The venue was dim, cramped, and loud in that way that made conversation pointless, just soundcheck fuzz and the low thrum of anticipation. The stage was small, barely a step up from the concrete floor, surrounded by bodies pressed close with cheap drinks and damp jackets.
Shauna stood next to Jackie near the edge of the crowd, eyes flicking between the stage and the people around her. She was already smiling. The moment she’d seen the setlist taped to the amp, Smells Like Teen Spirit third from the top, she’d felt that low, familiar excitement settle in her chest.
Jackie’s sister was behind the drum kit, crouched slightly, adjusting the angle of the snare. She didn’t look nervous. Just focused. Her sleeves were rolled up, black nail polish chipped at the edges, one drumstick resting between her teeth while she worked. She looked like she belonged up there, like she wasn’t waiting for permission.
“She’s the only reason I’m here, you know,” Jackie said, nudging Shauna with a grin. “I hate this scene.”
Shauna shrugged. “It’s Nirvana. I’d listen to that anywhere.”
Jackie rolled her eyes, but before she could reply, the lights cut lower, and the crowd shifted toward the stage. Feedback squealed. Then the riff.
Shauna’s stomach jumped.
The first few notes of Smells Like Teen Spirit crashed through the speakers, and the room exploded.
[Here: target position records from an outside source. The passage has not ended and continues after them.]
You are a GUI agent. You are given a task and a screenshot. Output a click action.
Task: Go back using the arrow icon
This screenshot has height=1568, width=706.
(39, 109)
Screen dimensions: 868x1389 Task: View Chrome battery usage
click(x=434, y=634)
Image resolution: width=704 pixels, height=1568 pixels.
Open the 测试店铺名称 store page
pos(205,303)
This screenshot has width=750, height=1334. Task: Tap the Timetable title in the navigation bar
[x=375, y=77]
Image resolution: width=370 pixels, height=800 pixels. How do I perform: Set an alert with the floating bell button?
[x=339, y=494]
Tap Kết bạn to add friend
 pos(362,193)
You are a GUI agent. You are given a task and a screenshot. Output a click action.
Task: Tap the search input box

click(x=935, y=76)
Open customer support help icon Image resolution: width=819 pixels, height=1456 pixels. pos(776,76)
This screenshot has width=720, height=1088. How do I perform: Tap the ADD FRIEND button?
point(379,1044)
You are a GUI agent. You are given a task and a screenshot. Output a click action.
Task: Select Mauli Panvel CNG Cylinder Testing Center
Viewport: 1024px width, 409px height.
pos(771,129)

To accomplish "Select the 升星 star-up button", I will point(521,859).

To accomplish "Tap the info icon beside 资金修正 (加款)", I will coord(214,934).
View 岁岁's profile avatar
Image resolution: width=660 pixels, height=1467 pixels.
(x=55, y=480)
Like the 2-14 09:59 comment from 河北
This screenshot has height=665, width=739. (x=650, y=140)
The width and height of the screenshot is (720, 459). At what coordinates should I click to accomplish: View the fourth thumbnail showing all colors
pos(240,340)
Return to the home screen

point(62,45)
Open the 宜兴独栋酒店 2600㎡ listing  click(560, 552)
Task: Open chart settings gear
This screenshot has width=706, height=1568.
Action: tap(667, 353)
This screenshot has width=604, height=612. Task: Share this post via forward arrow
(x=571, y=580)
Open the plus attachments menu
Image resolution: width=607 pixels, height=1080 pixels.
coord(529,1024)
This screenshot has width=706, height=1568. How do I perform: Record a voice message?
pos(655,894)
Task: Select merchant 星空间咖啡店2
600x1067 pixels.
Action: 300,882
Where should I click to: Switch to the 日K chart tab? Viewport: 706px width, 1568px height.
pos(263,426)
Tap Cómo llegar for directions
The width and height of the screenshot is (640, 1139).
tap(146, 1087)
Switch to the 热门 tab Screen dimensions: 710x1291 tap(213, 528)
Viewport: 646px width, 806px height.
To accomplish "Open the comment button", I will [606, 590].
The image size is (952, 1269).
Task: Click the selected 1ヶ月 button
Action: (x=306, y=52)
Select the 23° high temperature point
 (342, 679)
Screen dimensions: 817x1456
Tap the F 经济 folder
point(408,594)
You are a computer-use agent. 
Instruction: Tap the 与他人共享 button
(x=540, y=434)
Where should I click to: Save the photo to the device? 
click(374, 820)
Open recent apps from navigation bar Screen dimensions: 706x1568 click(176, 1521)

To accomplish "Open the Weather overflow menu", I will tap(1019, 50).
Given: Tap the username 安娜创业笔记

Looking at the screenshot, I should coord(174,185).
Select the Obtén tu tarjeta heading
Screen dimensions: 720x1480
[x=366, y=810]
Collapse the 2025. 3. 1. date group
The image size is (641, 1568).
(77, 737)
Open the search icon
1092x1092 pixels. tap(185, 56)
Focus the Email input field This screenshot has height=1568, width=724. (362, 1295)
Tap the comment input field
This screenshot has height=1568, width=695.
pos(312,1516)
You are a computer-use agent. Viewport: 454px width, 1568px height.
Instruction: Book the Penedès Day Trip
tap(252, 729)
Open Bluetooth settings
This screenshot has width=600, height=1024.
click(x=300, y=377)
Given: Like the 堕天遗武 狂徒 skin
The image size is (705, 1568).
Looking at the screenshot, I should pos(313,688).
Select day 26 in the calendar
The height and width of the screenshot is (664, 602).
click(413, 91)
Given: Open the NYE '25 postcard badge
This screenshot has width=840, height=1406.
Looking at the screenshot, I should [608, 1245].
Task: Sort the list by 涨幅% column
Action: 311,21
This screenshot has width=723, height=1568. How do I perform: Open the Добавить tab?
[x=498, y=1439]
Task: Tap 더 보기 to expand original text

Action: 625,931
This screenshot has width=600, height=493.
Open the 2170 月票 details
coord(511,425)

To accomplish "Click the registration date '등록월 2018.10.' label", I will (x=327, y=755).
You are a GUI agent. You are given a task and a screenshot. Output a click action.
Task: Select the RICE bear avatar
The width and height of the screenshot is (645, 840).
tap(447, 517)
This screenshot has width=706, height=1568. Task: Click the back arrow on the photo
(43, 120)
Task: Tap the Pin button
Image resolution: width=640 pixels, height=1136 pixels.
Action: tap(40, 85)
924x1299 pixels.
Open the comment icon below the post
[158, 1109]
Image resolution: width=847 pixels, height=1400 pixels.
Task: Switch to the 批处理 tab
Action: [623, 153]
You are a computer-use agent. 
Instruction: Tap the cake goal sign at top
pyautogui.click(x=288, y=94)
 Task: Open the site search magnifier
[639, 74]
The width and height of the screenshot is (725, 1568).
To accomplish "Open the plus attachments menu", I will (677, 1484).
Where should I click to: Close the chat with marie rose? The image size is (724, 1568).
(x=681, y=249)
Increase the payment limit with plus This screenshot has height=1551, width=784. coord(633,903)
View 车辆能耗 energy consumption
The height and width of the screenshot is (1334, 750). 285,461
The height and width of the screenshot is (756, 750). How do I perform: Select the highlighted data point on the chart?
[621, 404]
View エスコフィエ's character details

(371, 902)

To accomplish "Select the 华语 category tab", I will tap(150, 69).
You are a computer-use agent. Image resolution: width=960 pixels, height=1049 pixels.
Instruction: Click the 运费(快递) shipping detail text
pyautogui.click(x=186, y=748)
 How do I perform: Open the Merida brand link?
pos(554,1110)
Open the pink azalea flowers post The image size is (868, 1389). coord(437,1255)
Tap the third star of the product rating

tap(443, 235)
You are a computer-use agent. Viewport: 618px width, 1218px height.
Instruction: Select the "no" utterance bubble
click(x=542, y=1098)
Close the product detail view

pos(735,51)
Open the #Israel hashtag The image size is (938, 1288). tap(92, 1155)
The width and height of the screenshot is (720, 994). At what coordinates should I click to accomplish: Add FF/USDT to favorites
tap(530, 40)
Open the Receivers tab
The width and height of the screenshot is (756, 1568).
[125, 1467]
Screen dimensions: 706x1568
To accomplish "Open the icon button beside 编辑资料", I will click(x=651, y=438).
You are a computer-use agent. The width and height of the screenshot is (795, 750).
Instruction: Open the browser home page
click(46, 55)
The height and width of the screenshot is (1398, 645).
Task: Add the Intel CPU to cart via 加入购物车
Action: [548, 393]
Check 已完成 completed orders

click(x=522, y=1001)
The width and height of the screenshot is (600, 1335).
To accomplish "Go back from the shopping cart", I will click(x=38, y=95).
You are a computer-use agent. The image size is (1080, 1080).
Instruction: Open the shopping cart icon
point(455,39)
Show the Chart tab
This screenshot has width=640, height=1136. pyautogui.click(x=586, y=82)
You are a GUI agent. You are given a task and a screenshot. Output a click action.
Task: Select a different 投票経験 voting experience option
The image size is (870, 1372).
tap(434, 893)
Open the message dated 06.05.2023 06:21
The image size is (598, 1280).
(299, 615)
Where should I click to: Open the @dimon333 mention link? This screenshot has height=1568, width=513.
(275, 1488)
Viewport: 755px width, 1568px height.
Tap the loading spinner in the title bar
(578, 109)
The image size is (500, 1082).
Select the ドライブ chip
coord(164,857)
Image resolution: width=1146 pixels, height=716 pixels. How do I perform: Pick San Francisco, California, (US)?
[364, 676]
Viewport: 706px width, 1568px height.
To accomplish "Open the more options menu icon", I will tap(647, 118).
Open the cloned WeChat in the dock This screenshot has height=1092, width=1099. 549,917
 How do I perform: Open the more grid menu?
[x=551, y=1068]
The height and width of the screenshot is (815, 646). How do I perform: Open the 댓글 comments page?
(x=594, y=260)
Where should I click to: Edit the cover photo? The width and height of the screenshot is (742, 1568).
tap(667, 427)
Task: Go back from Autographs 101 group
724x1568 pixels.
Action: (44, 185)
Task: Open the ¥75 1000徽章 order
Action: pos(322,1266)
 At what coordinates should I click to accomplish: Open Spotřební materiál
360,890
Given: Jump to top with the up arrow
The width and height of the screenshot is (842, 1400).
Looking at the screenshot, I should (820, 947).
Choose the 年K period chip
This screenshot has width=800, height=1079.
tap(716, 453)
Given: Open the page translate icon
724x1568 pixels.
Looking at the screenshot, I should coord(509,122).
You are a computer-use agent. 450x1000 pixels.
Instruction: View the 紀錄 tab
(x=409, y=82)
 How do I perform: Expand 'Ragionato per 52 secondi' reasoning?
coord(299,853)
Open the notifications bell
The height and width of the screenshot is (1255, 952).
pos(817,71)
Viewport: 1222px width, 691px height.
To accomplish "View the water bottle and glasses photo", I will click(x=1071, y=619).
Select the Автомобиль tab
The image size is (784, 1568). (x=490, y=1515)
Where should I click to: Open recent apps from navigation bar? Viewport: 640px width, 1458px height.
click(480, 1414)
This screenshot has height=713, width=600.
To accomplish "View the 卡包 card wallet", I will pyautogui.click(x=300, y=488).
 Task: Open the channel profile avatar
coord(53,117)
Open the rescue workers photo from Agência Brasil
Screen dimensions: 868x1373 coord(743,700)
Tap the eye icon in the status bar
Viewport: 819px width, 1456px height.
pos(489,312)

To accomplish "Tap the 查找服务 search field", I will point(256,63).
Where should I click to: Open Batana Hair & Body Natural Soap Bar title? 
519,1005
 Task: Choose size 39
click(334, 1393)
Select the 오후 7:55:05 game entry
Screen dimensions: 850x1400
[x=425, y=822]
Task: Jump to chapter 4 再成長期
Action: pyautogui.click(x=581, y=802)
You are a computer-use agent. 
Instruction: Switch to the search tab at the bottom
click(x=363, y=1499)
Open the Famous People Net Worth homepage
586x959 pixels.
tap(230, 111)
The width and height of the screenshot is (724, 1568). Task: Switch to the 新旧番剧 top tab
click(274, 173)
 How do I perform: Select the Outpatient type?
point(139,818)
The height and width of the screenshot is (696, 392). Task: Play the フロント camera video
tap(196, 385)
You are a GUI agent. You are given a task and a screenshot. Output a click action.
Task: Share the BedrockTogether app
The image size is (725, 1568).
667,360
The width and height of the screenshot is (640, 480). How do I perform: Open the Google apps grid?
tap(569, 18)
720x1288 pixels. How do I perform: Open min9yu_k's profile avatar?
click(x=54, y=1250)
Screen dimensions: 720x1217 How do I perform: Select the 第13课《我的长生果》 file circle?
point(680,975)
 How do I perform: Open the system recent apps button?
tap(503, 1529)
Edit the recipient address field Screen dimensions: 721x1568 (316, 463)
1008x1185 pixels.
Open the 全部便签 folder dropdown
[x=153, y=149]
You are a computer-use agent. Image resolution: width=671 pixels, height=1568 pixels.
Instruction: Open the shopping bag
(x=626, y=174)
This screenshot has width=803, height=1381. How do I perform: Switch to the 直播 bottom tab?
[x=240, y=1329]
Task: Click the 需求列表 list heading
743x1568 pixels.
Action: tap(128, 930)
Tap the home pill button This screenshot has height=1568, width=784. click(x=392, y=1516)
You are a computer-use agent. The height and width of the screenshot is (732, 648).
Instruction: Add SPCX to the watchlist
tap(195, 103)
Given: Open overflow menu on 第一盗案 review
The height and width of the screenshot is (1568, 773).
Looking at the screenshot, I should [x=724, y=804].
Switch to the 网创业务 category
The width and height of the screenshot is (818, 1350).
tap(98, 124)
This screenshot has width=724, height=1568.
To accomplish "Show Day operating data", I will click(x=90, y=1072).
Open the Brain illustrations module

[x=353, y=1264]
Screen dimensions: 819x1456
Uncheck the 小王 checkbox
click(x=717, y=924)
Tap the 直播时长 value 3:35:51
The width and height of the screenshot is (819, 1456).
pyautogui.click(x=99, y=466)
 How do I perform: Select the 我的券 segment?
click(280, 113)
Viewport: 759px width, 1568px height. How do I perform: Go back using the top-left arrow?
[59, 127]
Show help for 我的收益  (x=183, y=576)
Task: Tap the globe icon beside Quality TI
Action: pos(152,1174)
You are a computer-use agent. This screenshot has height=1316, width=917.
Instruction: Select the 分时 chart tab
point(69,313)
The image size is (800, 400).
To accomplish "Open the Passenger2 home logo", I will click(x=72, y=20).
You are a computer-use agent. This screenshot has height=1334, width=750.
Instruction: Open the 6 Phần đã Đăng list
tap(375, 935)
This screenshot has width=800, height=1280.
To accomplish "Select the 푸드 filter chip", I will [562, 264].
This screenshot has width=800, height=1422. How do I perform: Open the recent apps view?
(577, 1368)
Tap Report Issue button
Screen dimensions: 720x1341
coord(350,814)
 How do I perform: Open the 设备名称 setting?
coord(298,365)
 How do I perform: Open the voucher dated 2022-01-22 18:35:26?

Jackie’s sister counted herself in with a flash of drumsticks, one two three four, then hit the snare with brutal precision, and suddenly it wasn’t just a song. It was a wave.
Shauna didn’t mean to stare. But she couldn’t help it.
There was something about the way Jackie’s sister played, her whole body moving with the rhythm, but her face calm, locked in. Not showing off. Just owning it. Hair clinging to the sides of her face, light glinting off the silver ring in her nose. She looked like she was chasing something and daring it to catch her.
Shauna felt heat bloom in her chest, unexpected. Her heart hammered in sync with the beat. She’d heard this song a hundred times, in headphones, in her room, screaming it into her pillow, but now it felt alive. It felt personal.
Jackie leaned over, shouting to be heard. “You’re into this, huh?”
Shauna nodded without looking away. “Yeah. I’ve always liked Nirvana.”
She didn’t say what else she liked. Didn’t say she’d never looked at someone’s hands on drumsticks and felt like that. That something in her had shifted the second the music hit and Jackie’s sister disappeared into it.
And now, Shauna wasn’t sure if it was the song that had her breathless, or the girl playing it.